### Task requirements
Reproduce all of the material below, substituting "position" for "coordinates" and keeping everything else the same. Leave the pictures out of your answer.

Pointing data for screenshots
══════════

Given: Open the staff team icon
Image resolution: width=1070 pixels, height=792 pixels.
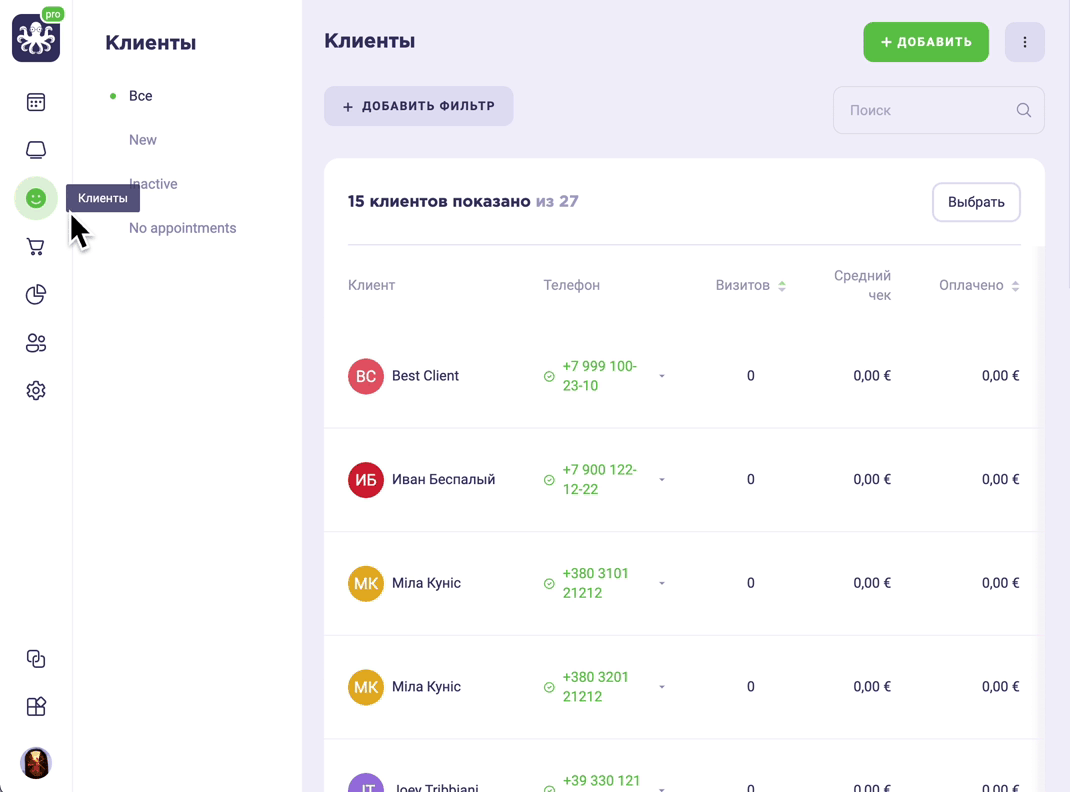Looking at the screenshot, I should [x=35, y=342].
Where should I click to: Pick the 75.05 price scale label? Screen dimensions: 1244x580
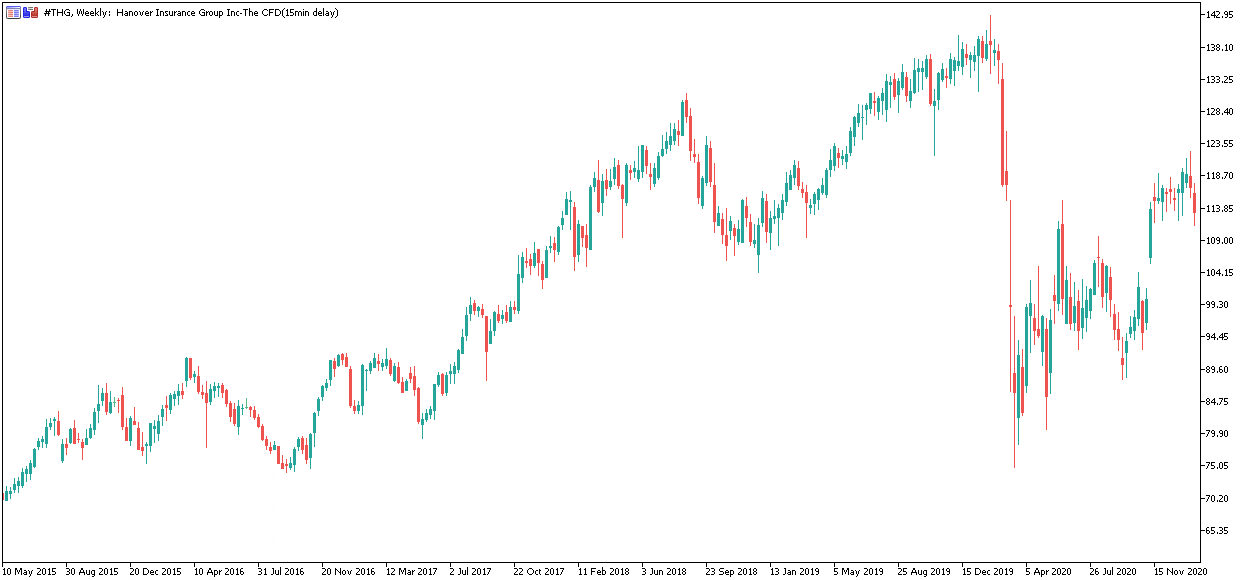(x=1215, y=466)
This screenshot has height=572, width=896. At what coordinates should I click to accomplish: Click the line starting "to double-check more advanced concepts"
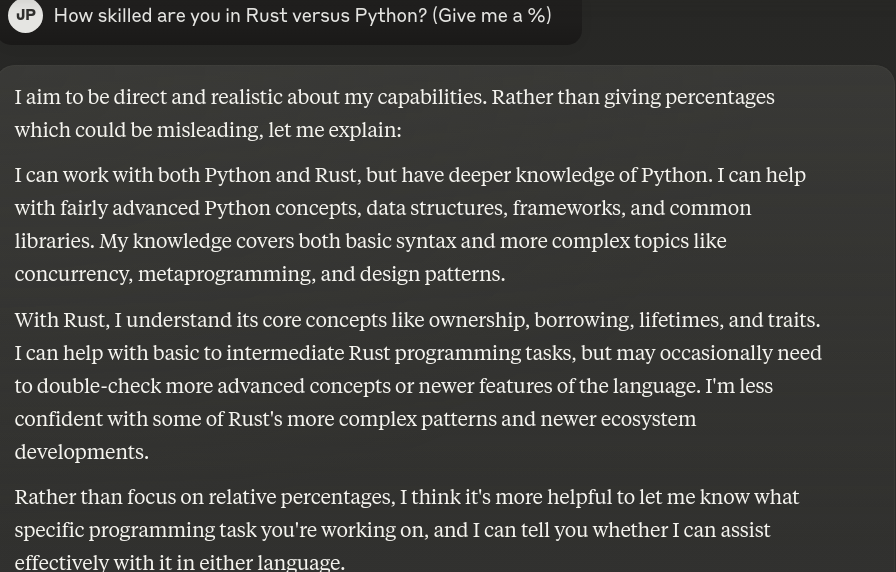(394, 386)
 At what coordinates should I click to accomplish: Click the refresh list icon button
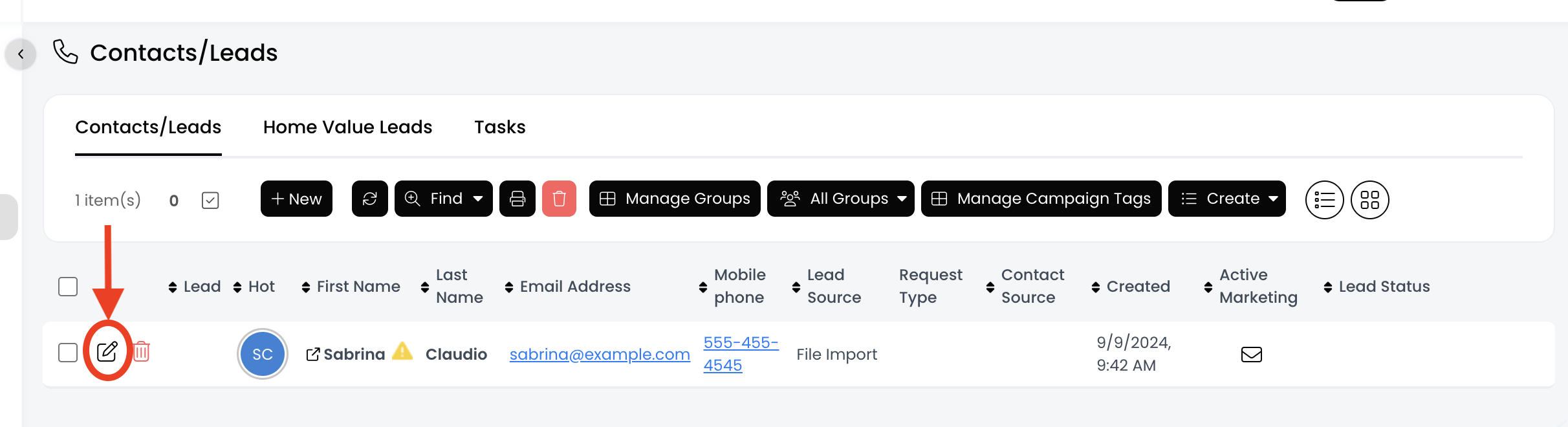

══════════

### Exercise response
Given: Open the staff team icon
Image resolution: width=1070 pixels, height=792 pixels.
Looking at the screenshot, I should [x=35, y=342].
Where should I click to: Pick the 75.05 price scale label? Screen dimensions: 1244x580
(x=1215, y=466)
This screenshot has height=572, width=896. At what position should I click to accomplish: Click the line starting "to double-check more advanced concepts"
(394, 386)
 At what position should I click to accomplish: Click the refresh list icon button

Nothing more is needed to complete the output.